Gerber et al. found that differences in CSA can lead to significant variations in joint forces. Using a simplified robotic model, they documented that a greater CSA results in increased shear forces and decreased compressive forces at the glenohumeral joint, necessitating a 35% additional force from the supraspinatus to maintain joint stability ^[17]. Consistent with these findings, our current study revealed that patients in Group A (CSA < 40°) showed significant improvement in Oxford Shoulder Scores compared to Group B (CSA > 40°) as early as the 6^th week, with further significant improvement noted at 12 weeks post-treatment.

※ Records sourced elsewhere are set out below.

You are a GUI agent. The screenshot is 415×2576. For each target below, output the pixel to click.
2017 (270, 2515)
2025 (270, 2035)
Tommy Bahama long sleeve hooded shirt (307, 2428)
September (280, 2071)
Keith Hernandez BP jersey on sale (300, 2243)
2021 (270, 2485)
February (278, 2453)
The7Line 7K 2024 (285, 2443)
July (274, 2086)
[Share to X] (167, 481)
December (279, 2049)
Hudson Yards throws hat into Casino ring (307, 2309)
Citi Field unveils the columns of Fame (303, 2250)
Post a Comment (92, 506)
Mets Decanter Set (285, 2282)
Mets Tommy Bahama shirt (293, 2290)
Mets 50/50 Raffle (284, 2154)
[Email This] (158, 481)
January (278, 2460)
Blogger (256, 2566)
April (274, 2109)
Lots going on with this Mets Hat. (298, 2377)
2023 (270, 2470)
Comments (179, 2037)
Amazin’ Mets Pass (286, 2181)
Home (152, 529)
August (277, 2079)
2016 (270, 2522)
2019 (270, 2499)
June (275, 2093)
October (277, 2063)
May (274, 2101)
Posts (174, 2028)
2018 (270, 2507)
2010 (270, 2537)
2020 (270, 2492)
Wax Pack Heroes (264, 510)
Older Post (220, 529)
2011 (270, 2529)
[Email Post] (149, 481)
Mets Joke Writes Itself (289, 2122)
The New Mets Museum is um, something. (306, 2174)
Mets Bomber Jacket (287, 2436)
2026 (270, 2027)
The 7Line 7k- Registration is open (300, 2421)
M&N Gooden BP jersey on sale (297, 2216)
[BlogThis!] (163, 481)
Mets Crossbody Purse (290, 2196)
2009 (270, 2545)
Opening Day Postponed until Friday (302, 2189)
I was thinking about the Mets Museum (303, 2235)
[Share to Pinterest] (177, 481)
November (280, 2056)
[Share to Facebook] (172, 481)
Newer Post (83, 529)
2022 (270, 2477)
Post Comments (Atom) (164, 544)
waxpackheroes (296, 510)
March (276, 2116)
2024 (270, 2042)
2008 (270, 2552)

Patients in Group A (CSA < 40°) responded significantly better to rehabilitation, demonstrating greater pain relief, functional improvement, and increase in range of motion. On the other hand, patients in Group B (CSA > 40°) exhibited poorer outcomes, likely due to persistent subacromial impingement caused by a wider anterolateral acromial extension. These findings suggest that the CSA should be considered a predictor when designing rehabilitation programs for patients with SIS, as those with a CSA > 40° may require additional treatments or surgical interventions.

This study confirms that CSA significantly influences rehabilitation outcomes in SIS patients, with CSA < 40° being a favorable factor for recovery. Future research should explore the role of surgical interventions for patients with CSA > 40° who fail conservative management.

Shoulder impingement syndrome, one of the most common disorders affecting the shoulder joint, can be treated effectively with focused rehabilitation programs. CSA can be used to predict which patients might require adjunctive or surgical interventions and design rehabilitation programs accordingly.